Set out every line of the records below as a Markdown table with the columns No. and Entry, numbering each row and omitting blank lines.

SUPPLIED ENTRIES =>
%%

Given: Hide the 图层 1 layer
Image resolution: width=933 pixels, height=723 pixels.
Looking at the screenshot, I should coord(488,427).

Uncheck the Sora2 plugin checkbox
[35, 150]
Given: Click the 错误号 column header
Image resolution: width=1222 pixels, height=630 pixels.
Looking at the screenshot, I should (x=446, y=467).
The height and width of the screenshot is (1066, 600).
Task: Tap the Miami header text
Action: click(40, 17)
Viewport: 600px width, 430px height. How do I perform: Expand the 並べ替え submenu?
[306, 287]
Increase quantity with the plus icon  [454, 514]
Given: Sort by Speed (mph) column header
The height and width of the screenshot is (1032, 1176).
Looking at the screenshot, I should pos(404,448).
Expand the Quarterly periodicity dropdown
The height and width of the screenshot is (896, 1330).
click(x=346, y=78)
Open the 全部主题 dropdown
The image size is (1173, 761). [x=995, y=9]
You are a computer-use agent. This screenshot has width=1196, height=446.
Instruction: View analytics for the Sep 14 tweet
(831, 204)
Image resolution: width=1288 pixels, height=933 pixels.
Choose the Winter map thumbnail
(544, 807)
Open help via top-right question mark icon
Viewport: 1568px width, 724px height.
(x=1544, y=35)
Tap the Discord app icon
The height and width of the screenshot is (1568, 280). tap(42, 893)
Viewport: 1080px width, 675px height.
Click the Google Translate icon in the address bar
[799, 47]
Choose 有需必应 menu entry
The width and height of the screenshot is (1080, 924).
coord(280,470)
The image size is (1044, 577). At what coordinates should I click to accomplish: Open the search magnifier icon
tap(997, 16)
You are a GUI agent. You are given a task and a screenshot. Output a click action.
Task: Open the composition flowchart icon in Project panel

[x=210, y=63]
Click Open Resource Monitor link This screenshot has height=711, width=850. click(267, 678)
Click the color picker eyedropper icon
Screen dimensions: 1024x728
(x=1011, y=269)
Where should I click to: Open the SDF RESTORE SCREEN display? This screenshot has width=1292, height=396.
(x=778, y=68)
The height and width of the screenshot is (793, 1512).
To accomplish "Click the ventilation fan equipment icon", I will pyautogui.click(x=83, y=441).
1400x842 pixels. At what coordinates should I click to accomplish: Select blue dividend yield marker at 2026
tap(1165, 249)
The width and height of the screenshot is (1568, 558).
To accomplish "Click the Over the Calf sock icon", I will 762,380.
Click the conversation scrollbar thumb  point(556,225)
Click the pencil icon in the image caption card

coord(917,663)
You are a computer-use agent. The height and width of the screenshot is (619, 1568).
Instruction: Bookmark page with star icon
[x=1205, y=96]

%%

RIGHT ANSWER =>
| No. | Entry |
|---|---|
| 1 | Given: Hide the 图层 1 layer |
| 2 | Image resolution: width=933 pixels, height=723 pixels. |
| 3 | Looking at the screenshot, I should coord(488,427). |
| 4 | Uncheck the Sora2 plugin checkbox |
| 5 | [35, 150] |
| 6 | Given: Click the 错误号 column header |
| 7 | Image resolution: width=1222 pixels, height=630 pixels. |
| 8 | Looking at the screenshot, I should (x=446, y=467). |
| 9 | The height and width of the screenshot is (1066, 600). |
| 10 | Task: Tap the Miami header text |
| 11 | Action: click(40, 17) |
| 12 | Viewport: 600px width, 430px height. How do I perform: Expand the 並べ替え submenu? |
| 13 | [306, 287] |
| 14 | Increase quantity with the plus icon  [454, 514] |
| 15 | Given: Sort by Speed (mph) column header |
| 16 | The height and width of the screenshot is (1032, 1176). |
| 17 | Looking at the screenshot, I should pos(404,448). |
| 18 | Expand the Quarterly periodicity dropdown |
| 19 | The height and width of the screenshot is (896, 1330). |
| 20 | click(x=346, y=78) |
| 21 | Open the 全部主题 dropdown |
| 22 | The image size is (1173, 761). [x=995, y=9] |
| 23 | You are a computer-use agent. This screenshot has width=1196, height=446. |
| 24 | Instruction: View analytics for the Sep 14 tweet |
| 25 | (831, 204) |
| 26 | Image resolution: width=1288 pixels, height=933 pixels. |
| 27 | Choose the Winter map thumbnail |
| 28 | (544, 807) |
| 29 | Open help via top-right question mark icon |
| 30 | Viewport: 1568px width, 724px height. |
| 31 | (x=1544, y=35) |
| 32 | Tap the Discord app icon |
| 33 | The height and width of the screenshot is (1568, 280). tap(42, 893) |
| 34 | Viewport: 1080px width, 675px height. |
| 35 | Click the Google Translate icon in the address bar |
| 36 | [799, 47] |
| 37 | Choose 有需必应 menu entry |
| 38 | The width and height of the screenshot is (1080, 924). |
| 39 | coord(280,470) |
| 40 | The image size is (1044, 577). At what coordinates should I click to accomplish: Open the search magnifier icon |
| 41 | tap(997, 16) |
| 42 | You are a GUI agent. You are given a task and a screenshot. Output a click action. |
| 43 | Task: Open the composition flowchart icon in Project panel |
| 44 | [x=210, y=63] |
| 45 | Click Open Resource Monitor link This screenshot has height=711, width=850. click(267, 678) |
| 46 | Click the color picker eyedropper icon |
| 47 | Screen dimensions: 1024x728 |
| 48 | (x=1011, y=269) |
| 49 | Where should I click to: Open the SDF RESTORE SCREEN display? This screenshot has width=1292, height=396. |
| 50 | (x=778, y=68) |
| 51 | The height and width of the screenshot is (793, 1512). |
| 52 | To accomplish "Click the ventilation fan equipment icon", I will pyautogui.click(x=83, y=441). |
| 53 | 1400x842 pixels. At what coordinates should I click to accomplish: Select blue dividend yield marker at 2026 |
| 54 | tap(1165, 249) |
| 55 | The width and height of the screenshot is (1568, 558). |
| 56 | To accomplish "Click the Over the Calf sock icon", I will 762,380. |
| 57 | Click the conversation scrollbar thumb  point(556,225) |
| 58 | Click the pencil icon in the image caption card |
| 59 | coord(917,663) |
| 60 | You are a computer-use agent. The height and width of the screenshot is (619, 1568). |
| 61 | Instruction: Bookmark page with star icon |
| 62 | [x=1205, y=96] |